# START OF Data for this exercise

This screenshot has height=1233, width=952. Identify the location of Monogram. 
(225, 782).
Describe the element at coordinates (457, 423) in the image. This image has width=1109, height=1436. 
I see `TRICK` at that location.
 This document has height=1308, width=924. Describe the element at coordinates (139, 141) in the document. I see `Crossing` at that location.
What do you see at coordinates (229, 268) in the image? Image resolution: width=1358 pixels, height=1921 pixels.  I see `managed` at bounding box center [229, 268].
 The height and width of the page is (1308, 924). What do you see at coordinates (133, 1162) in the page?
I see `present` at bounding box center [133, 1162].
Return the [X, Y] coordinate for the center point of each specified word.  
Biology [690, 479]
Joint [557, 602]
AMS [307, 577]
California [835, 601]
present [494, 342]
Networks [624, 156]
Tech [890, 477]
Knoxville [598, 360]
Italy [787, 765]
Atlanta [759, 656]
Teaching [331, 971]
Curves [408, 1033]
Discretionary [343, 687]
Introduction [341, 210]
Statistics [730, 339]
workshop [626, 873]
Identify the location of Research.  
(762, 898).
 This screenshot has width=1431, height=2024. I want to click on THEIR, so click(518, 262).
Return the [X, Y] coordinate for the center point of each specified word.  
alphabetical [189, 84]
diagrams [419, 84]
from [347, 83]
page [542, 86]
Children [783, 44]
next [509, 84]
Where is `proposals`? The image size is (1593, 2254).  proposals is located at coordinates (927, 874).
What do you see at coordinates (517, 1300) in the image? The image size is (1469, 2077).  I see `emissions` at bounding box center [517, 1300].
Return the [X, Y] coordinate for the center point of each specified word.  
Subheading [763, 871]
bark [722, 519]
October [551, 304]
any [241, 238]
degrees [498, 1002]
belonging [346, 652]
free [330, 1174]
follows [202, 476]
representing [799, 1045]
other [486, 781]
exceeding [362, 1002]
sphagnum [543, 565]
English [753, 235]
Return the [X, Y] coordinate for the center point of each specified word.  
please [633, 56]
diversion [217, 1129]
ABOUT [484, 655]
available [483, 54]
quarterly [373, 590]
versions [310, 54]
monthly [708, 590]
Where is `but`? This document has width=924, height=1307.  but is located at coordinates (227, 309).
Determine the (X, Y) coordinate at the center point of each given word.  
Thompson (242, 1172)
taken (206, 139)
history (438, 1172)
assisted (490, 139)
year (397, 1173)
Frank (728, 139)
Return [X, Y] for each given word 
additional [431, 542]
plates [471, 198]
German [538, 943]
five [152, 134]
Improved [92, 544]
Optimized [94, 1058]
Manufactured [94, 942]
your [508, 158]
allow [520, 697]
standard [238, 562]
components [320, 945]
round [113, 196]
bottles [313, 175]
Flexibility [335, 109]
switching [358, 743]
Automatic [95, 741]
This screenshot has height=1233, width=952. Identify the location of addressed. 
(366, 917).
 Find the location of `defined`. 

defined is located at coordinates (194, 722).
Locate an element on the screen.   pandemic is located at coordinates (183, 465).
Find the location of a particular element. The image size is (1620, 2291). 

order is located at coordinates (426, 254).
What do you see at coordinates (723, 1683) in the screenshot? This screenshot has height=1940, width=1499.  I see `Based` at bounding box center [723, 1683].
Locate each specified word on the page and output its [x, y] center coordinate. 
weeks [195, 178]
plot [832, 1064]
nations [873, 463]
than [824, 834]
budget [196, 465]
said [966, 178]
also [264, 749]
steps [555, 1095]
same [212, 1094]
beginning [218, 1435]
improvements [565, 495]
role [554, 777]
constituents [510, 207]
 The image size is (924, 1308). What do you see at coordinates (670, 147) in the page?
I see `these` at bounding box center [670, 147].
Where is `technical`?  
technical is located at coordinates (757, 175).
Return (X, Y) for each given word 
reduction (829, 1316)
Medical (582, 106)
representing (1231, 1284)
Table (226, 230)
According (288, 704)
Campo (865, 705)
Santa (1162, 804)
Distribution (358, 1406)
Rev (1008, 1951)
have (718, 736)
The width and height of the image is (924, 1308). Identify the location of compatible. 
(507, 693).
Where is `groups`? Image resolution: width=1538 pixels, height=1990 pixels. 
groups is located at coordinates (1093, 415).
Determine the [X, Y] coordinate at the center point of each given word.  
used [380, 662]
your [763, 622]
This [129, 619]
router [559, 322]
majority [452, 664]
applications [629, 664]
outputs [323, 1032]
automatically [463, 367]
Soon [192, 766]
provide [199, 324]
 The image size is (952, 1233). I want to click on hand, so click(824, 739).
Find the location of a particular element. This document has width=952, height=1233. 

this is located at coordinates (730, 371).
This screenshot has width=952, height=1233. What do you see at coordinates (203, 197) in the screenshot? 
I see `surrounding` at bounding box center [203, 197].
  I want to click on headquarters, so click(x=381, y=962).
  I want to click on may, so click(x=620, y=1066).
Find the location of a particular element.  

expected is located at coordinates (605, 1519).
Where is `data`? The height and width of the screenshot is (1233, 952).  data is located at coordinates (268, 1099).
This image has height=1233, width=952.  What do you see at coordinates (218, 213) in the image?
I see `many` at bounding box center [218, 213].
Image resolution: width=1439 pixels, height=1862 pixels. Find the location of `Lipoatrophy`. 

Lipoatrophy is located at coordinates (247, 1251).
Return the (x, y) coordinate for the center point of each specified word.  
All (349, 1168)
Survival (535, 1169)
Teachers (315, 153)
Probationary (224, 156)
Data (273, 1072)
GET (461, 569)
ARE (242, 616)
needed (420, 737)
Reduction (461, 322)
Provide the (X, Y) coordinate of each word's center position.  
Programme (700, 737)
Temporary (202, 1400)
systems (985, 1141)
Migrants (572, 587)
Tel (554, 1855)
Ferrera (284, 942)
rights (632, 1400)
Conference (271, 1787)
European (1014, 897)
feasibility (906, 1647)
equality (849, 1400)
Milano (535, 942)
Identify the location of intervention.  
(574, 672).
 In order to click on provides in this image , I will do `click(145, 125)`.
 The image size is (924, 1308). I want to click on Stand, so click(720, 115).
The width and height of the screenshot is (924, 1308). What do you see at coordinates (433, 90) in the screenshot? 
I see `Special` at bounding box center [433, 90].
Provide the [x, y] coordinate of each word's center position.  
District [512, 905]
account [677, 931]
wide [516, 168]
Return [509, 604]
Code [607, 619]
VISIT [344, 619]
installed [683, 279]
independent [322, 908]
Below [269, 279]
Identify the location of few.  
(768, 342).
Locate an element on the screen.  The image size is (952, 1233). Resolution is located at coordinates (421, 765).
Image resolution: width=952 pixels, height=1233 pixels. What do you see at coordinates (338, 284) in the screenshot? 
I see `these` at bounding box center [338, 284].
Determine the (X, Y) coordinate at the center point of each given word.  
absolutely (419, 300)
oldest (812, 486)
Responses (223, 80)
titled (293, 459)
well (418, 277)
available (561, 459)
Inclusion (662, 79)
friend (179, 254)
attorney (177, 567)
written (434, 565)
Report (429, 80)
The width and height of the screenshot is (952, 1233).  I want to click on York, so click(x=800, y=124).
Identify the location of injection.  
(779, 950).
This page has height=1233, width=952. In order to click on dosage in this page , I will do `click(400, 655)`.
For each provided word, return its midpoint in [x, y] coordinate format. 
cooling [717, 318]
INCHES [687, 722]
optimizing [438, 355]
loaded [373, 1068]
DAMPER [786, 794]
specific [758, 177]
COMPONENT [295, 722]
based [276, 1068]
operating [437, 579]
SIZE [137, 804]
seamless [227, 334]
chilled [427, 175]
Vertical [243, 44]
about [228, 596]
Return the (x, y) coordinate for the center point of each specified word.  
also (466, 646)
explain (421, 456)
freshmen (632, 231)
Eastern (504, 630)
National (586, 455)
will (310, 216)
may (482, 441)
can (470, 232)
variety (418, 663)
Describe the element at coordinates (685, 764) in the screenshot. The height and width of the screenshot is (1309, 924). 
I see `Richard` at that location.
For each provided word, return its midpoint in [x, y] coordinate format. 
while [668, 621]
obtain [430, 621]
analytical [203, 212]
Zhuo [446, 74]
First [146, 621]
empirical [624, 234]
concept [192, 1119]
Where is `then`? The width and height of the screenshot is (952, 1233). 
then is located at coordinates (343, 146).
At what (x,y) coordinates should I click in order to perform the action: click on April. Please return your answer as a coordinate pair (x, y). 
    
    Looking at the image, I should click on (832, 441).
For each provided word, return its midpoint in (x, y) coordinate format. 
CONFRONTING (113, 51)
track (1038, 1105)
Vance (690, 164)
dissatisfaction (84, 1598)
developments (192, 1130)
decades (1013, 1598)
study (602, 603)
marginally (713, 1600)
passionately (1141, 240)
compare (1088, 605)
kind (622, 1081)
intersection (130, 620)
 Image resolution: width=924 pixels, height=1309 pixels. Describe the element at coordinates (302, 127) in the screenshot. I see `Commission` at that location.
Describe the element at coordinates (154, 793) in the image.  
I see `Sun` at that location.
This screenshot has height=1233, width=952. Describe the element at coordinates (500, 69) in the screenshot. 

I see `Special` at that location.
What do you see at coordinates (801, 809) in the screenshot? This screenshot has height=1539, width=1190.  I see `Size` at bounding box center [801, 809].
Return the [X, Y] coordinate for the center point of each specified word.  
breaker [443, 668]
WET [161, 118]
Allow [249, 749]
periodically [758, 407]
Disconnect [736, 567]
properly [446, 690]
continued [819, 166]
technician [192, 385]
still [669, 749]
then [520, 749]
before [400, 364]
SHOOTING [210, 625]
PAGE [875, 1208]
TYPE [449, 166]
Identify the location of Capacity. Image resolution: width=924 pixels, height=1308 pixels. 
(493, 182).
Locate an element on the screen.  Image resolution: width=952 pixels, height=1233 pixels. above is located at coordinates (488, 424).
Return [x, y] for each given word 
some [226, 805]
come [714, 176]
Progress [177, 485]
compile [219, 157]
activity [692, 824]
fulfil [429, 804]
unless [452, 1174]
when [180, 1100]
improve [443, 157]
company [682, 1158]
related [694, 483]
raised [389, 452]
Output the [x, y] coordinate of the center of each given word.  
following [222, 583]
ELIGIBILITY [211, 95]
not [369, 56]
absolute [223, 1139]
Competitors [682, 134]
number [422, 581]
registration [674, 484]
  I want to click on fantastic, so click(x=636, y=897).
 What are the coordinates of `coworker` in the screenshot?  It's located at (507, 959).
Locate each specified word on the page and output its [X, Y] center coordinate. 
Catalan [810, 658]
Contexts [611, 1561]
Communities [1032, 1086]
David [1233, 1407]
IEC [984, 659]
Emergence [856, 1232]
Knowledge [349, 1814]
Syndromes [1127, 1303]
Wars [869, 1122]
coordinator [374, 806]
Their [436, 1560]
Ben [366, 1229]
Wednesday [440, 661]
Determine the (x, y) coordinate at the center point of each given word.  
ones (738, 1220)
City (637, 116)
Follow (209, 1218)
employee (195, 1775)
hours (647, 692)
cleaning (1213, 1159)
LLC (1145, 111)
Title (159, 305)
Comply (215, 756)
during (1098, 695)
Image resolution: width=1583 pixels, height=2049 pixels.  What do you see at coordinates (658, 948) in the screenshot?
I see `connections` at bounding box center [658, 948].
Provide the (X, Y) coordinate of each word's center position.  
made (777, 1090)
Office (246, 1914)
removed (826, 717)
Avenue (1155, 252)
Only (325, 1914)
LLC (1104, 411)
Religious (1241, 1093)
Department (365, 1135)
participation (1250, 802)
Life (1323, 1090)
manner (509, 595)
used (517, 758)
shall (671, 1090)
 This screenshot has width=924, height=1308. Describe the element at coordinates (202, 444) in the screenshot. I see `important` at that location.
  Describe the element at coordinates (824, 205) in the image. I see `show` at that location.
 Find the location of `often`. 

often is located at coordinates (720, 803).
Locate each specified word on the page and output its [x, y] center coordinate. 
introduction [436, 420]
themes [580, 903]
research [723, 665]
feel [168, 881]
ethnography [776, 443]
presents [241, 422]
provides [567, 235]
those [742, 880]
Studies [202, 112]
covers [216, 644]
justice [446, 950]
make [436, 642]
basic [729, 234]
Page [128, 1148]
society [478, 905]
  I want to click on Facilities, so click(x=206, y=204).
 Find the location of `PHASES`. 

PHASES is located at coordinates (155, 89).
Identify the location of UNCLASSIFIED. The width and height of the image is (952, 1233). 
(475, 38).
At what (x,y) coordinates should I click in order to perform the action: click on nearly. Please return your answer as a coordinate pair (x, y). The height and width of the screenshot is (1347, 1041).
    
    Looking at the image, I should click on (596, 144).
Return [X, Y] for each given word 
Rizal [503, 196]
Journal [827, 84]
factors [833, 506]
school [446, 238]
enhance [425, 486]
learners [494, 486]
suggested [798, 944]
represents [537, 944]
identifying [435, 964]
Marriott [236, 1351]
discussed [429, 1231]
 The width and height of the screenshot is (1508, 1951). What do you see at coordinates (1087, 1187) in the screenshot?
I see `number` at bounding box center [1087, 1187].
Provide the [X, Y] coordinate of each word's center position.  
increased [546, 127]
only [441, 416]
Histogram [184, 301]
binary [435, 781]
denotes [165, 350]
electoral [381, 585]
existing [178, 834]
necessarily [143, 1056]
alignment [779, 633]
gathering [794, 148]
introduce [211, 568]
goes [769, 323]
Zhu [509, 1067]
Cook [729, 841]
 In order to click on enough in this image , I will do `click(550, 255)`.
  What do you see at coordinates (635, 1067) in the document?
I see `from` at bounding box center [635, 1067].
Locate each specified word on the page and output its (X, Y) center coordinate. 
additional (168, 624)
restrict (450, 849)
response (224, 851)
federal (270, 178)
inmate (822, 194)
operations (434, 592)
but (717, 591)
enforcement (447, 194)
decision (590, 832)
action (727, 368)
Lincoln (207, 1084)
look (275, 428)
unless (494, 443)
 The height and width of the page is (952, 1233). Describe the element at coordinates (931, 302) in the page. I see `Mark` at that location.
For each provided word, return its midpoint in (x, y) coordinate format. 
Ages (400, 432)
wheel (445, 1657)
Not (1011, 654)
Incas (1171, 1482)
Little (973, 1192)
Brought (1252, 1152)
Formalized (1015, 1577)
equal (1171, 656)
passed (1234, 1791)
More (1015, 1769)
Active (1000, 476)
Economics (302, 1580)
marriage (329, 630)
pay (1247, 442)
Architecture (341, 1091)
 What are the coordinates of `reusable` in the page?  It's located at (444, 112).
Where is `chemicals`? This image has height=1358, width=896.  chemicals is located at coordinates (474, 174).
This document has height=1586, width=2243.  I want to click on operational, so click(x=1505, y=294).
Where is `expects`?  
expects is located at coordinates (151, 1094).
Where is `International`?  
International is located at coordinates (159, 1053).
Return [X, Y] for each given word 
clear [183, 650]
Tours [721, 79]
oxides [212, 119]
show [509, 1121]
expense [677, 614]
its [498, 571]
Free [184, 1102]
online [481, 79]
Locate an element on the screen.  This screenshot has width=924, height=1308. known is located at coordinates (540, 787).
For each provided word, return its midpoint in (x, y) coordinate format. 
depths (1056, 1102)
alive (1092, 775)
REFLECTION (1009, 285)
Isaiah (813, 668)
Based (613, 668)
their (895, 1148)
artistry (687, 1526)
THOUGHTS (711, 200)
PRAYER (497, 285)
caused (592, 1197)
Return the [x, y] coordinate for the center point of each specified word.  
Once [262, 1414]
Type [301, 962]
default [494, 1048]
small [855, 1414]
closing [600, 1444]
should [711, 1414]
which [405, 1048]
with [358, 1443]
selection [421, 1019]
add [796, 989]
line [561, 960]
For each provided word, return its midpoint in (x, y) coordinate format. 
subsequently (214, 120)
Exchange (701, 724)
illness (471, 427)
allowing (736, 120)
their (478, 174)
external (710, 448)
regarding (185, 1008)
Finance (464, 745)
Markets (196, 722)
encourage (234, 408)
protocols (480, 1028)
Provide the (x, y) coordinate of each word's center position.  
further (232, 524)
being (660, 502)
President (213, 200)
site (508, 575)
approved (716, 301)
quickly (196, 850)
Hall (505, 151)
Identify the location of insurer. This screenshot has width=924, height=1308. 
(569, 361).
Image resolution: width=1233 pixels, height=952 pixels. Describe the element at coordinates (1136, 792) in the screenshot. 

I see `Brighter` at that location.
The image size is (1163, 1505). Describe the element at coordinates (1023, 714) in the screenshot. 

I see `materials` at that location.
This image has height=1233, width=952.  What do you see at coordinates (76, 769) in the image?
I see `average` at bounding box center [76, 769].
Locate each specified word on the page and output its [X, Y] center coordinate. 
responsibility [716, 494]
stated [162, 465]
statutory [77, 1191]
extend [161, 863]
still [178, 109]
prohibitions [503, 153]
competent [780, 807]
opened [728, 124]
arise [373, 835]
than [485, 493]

# END OF Data for this exercise

Set exercise:
Copy the rows from the line with "enforcement (447, 194)" up to and including the line with "expects is located", reproducing each one without change.

Written solution:
enforcement (447, 194)
decision (590, 832)
action (727, 368)
Lincoln (207, 1084)
look (275, 428)
unless (494, 443)
 The height and width of the page is (952, 1233). Describe the element at coordinates (931, 302) in the page. I see `Mark` at that location.
For each provided word, return its midpoint in (x, y) coordinate format. 
Ages (400, 432)
wheel (445, 1657)
Not (1011, 654)
Incas (1171, 1482)
Little (973, 1192)
Brought (1252, 1152)
Formalized (1015, 1577)
equal (1171, 656)
passed (1234, 1791)
More (1015, 1769)
Active (1000, 476)
Economics (302, 1580)
marriage (329, 630)
pay (1247, 442)
Architecture (341, 1091)
 What are the coordinates of `reusable` in the page?  It's located at (444, 112).
Where is `chemicals`? This image has height=1358, width=896.  chemicals is located at coordinates (474, 174).
This document has height=1586, width=2243.  I want to click on operational, so click(x=1505, y=294).
Where is `expects`?  
expects is located at coordinates (151, 1094).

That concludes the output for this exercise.